## DOCUMENT SOURCE

------

Une image associée à chaque dialecte japonais
Comme en France et pour les mêmes raisons, les dialectes japonais ont un temps connu un déclin. Comme cela nuisait à l’unité et l’identité nationales du pays, notamment en temps de guerre, les gens parlant ces dialectes étaient victimes de discrimination et souffraient de complexe d’infériorité. L’utilisation du Japonais standard s’est ensuite généralisée avec l’influence des médias.
Depuis quelques années, cependant, on cherche au contraire à les préserver. De nombreuses associations se sont crées partout au Japon, et les chaînes de télé régionales diffusent de plus en plus d’émissions en dialecte local.
Mais aujourd’hui encore, certains dialectes sont plus populaires que d’autres, certains jouissent d’une image raffinée alors que d’autres sont considérés comme vulgaires. Le Kansai-ben est par exemple très associé à la comédie, à l’humour (owarai お笑い, manzai 漫才).
L’image du dialecte d’Hiroshima
Les adjectifs qui reviennent le plus pour décrire le dialecte d’Hiroshima : 怖い (kowai : effrayant), 汚い (kitanai : rude, vulgaire, indécent), 粗雑, 荒っぽい (sozatsu, arappoi : rude, dur), 攻撃的 (kōgekiteki : agressif).
L’Hiroshima-ben est généralement considéré au Japon comme le dialecte le plus effrayant. Il est associé à l’image des yakuzas, du fait de nombreux films de ce genre (任侠映画 ninkyō eiga) ayant été tournés à Hiroshima. Le plus célèbre et le plus souvent cité est « Combat sans code d’honneur » (仁義なき戦い Jingi naki tatakai), le 1er d’une série de 6 volumes sur les yakuzas de Kure et Hiroshima, sorti en 1973. Même si vous ne l’avez pas vu, vous en connaissez forcément le thème musical principal (repris par Tarantino) et utilisé à profusion à la télé japonaise, comme jingle ou musique d’illustration pendant les émissions et reportages.

------

## PETIT PROBLÈME 1
Modifie, s'il te plaît, les lignes de la liste qui vont de son début jusqu'à la ligne contenant « The height and width of the screenshot is (1080, 1920). In », celle-ci comprise. Remplace « Identify » par « Determine » et laisse tout le reste tel quel.

## EXTRAITS DE DONNÉES
------

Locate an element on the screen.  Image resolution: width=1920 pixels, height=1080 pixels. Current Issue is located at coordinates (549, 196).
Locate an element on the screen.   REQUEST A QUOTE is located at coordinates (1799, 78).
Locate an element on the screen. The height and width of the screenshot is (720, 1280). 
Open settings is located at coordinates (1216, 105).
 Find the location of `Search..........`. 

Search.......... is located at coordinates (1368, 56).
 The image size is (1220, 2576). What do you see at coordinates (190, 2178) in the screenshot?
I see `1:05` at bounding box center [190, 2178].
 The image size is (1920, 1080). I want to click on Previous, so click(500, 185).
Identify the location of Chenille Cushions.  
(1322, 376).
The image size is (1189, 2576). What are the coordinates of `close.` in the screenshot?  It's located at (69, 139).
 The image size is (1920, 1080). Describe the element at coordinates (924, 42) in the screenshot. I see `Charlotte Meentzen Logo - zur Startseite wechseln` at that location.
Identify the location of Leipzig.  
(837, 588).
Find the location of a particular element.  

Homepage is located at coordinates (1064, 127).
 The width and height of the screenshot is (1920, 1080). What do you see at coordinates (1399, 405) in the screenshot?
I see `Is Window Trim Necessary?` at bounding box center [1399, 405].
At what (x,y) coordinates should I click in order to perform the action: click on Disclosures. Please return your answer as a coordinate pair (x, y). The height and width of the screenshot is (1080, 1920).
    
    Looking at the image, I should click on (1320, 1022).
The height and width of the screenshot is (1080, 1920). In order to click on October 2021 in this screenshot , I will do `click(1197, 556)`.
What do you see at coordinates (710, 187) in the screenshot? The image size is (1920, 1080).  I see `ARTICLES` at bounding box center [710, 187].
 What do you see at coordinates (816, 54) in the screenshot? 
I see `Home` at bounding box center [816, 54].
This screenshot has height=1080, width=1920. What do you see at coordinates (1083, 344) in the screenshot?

------

## PETIT PROBLÈME 2
Réponds à ces questions sur le texte consacré aux dialectes japonais.
(a) À quoi le Kansai-ben est-il très associé ?
(b) En quelle année est sorti « Combat sans code d'honneur » ?
(c) Sous quelle influence l'utilisation du japonais standard s'est-elle généralisée ?

## RÉPONSE À L'EXERCICE 1
Locate an element on the screen.  Image resolution: width=1920 pixels, height=1080 pixels. Current Issue is located at coordinates (549, 196).
Locate an element on the screen.   REQUEST A QUOTE is located at coordinates (1799, 78).
Locate an element on the screen. The height and width of the screenshot is (720, 1280). 
Open settings is located at coordinates (1216, 105).
 Find the location of `Search..........`. 

Search.......... is located at coordinates (1368, 56).
 The image size is (1220, 2576). What do you see at coordinates (190, 2178) in the screenshot?
I see `1:05` at bounding box center [190, 2178].
 The image size is (1920, 1080). I want to click on Previous, so click(500, 185).
Determine the location of Chenille Cushions.  
(1322, 376).
The image size is (1189, 2576). What are the coordinates of `close.` in the screenshot?  It's located at (69, 139).
 The image size is (1920, 1080). Describe the element at coordinates (924, 42) in the screenshot. I see `Charlotte Meentzen Logo - zur Startseite wechseln` at that location.
Determine the location of Leipzig.  
(837, 588).
Find the location of a particular element.  

Homepage is located at coordinates (1064, 127).
 The width and height of the screenshot is (1920, 1080). What do you see at coordinates (1399, 405) in the screenshot?
I see `Is Window Trim Necessary?` at bounding box center [1399, 405].
At what (x,y) coordinates should I click in order to perform the action: click on Disclosures. Please return your answer as a coordinate pair (x, y). The height and width of the screenshot is (1080, 1920).
    
    Looking at the image, I should click on (1320, 1022).
The height and width of the screenshot is (1080, 1920). In order to click on October 2021 in this screenshot , I will do `click(1197, 556)`.

## RÉPONSE À L'EXERCICE 2
(a) À la comédie et à l'humour (owarai お笑い, manzai 漫才).
(b) En 1973.
(c) Sous l'influence des médias.